2. The pressure-equalizing air-inlet spiral membrane module box according to claim 1, characterized in that: A compressor plate is provided in the middle of the top surface of the first outer shell, extending into the interior of the first outer shell. The compressor plate has an S-shaped longitudinal section.
3. The pressure-equalizing air-inlet spiral membrane module box according to claim 1 or 2, characterized in that: The width and height of the first shell and the second shell are equal.

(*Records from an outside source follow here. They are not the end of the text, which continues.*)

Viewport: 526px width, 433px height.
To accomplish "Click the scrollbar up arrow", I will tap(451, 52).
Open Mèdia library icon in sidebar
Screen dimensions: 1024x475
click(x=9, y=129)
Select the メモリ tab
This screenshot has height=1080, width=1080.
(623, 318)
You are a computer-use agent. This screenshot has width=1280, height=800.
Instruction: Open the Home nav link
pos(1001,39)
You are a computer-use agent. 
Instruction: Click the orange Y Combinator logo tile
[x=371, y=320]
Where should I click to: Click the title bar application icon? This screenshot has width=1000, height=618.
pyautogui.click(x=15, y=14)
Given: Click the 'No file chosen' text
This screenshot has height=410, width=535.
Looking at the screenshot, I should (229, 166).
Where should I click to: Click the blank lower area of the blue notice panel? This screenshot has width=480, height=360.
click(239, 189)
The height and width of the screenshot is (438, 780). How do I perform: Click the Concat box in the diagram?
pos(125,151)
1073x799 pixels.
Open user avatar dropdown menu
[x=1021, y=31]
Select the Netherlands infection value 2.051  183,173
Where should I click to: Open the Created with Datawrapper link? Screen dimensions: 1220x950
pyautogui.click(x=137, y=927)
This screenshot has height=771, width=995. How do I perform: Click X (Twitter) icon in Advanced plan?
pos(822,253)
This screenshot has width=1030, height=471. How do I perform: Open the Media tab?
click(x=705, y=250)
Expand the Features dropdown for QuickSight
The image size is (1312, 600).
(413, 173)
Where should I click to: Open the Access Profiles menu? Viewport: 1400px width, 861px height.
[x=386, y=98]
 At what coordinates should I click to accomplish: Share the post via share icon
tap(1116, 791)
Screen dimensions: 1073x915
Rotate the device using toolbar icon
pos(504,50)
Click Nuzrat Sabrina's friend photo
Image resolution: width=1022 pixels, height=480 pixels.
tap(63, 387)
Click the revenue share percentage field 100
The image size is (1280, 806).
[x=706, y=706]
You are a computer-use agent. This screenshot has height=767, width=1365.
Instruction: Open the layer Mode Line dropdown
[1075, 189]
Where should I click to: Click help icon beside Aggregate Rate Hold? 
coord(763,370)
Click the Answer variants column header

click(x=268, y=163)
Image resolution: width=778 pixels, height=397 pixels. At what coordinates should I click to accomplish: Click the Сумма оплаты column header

4. The pressure-equalizing air-inlet spiral membrane module box according to claim 1 or 2, characterized in that: Within the third housing, the number of laterally arranged spiral wound membrane assemblies is less than the number of longitudinally arranged spiral wound membrane assemblies.
5. The pressure-equalizing air-inlet spiral membrane module box according to claim 1 or 2, characterized in that: The length of the first outer shell is 1500 mm.
6. The pressure-equalizing air-inlet spiral membrane module box according to claim 1 or 2, characterized in that: On the longitudinal section of the gas equalization block, the mesh size of the transverse air passage is 4x40.
7. The pressure-equalizing air-inlet spiral membrane module box according to claim 1 or 2, characterized in that: The angle between the adjusting plate and the horizontal direction is 3 degrees.